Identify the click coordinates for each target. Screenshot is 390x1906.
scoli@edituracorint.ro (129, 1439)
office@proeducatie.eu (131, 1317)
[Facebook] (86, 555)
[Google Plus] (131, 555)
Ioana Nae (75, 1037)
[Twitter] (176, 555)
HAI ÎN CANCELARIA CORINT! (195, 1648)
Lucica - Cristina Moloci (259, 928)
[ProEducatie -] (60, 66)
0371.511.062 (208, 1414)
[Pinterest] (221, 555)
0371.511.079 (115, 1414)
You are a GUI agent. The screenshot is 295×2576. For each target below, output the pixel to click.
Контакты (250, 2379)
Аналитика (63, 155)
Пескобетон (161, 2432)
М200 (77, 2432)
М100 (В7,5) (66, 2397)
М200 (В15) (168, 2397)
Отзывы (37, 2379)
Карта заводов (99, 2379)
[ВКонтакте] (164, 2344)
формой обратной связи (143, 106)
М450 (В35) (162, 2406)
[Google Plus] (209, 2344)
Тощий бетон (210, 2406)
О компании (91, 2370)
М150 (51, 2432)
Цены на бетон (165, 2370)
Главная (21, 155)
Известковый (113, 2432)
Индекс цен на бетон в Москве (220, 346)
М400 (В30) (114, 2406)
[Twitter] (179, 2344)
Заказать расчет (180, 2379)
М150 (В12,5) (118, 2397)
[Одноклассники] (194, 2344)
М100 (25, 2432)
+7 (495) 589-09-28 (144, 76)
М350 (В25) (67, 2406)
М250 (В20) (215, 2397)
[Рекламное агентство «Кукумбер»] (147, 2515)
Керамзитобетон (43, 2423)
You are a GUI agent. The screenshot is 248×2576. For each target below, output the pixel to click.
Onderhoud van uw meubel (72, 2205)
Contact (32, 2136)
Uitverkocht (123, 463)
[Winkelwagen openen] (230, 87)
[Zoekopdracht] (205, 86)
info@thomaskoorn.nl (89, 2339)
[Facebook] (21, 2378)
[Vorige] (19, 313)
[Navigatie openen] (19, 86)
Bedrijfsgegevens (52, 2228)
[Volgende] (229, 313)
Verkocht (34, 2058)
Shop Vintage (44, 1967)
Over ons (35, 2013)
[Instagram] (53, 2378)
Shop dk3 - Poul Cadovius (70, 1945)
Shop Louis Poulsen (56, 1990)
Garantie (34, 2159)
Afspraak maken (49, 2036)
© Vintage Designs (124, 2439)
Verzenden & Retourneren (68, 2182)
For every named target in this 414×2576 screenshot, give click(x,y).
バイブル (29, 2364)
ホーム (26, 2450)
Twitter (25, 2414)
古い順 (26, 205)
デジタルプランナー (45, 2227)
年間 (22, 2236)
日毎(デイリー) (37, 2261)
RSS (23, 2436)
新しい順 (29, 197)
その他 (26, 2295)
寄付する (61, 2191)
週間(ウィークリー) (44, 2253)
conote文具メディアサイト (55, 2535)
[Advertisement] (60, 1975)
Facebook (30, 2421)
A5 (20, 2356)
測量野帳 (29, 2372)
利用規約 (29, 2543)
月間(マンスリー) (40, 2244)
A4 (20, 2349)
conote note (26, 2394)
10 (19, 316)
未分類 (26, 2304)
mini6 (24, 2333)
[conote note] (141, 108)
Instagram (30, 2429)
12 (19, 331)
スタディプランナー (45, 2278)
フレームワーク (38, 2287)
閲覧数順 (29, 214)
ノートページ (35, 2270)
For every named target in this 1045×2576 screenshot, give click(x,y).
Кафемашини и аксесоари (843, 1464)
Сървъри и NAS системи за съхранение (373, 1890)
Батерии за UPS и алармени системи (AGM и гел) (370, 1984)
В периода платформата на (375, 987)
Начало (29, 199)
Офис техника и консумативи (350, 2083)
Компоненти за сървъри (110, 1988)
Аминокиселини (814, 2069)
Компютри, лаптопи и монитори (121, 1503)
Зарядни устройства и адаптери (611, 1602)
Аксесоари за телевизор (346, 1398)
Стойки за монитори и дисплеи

--- --- ---

-- EXERCISE OBJECTIVE --
Above are the lines; repeat exactly the ones from the line containing "Ioana Nae (75, 1037)" down to the line containing "Shop Louis Poulsen (56, 1990)", both inclusive.

-- WRITTEN SOLUTION --
Ioana Nae (75, 1037)
[Twitter] (176, 555)
HAI ÎN CANCELARIA CORINT! (195, 1648)
Lucica - Cristina Moloci (259, 928)
[ProEducatie -] (60, 66)
0371.511.062 (208, 1414)
[Pinterest] (221, 555)
0371.511.079 (115, 1414)
You are a GUI agent. The screenshot is 295×2576. For each target below, output the pixel to click.
Контакты (250, 2379)
Аналитика (63, 155)
Пескобетон (161, 2432)
М200 (77, 2432)
М100 (В7,5) (66, 2397)
М200 (В15) (168, 2397)
Отзывы (37, 2379)
Карта заводов (99, 2379)
[ВКонтакте] (164, 2344)
формой обратной связи (143, 106)
М450 (В35) (162, 2406)
[Google Plus] (209, 2344)
Тощий бетон (210, 2406)
О компании (91, 2370)
М150 (51, 2432)
Цены на бетон (165, 2370)
Главная (21, 155)
Известковый (113, 2432)
Индекс цен на бетон в Москве (220, 346)
М400 (В30) (114, 2406)
[Twitter] (179, 2344)
Заказать расчет (180, 2379)
М150 (В12,5) (118, 2397)
[Одноклассники] (194, 2344)
М100 (25, 2432)
+7 (495) 589-09-28 (144, 76)
М350 (В25) (67, 2406)
М250 (В20) (215, 2397)
[Рекламное агентство «Кукумбер»] (147, 2515)
Керамзитобетон (43, 2423)
You are a GUI agent. The screenshot is 248×2576. For each target below, output the pixel to click.
Onderhoud van uw meubel (72, 2205)
Contact (32, 2136)
Uitverkocht (123, 463)
[Winkelwagen openen] (230, 87)
[Zoekopdracht] (205, 86)
info@thomaskoorn.nl (89, 2339)
[Facebook] (21, 2378)
[Vorige] (19, 313)
[Navigatie openen] (19, 86)
Bedrijfsgegevens (52, 2228)
[Volgende] (229, 313)
Verkocht (34, 2058)
Shop Vintage (44, 1967)
Over ons (35, 2013)
[Instagram] (53, 2378)
Shop dk3 - Poul Cadovius (70, 1945)
Shop Louis Poulsen (56, 1990)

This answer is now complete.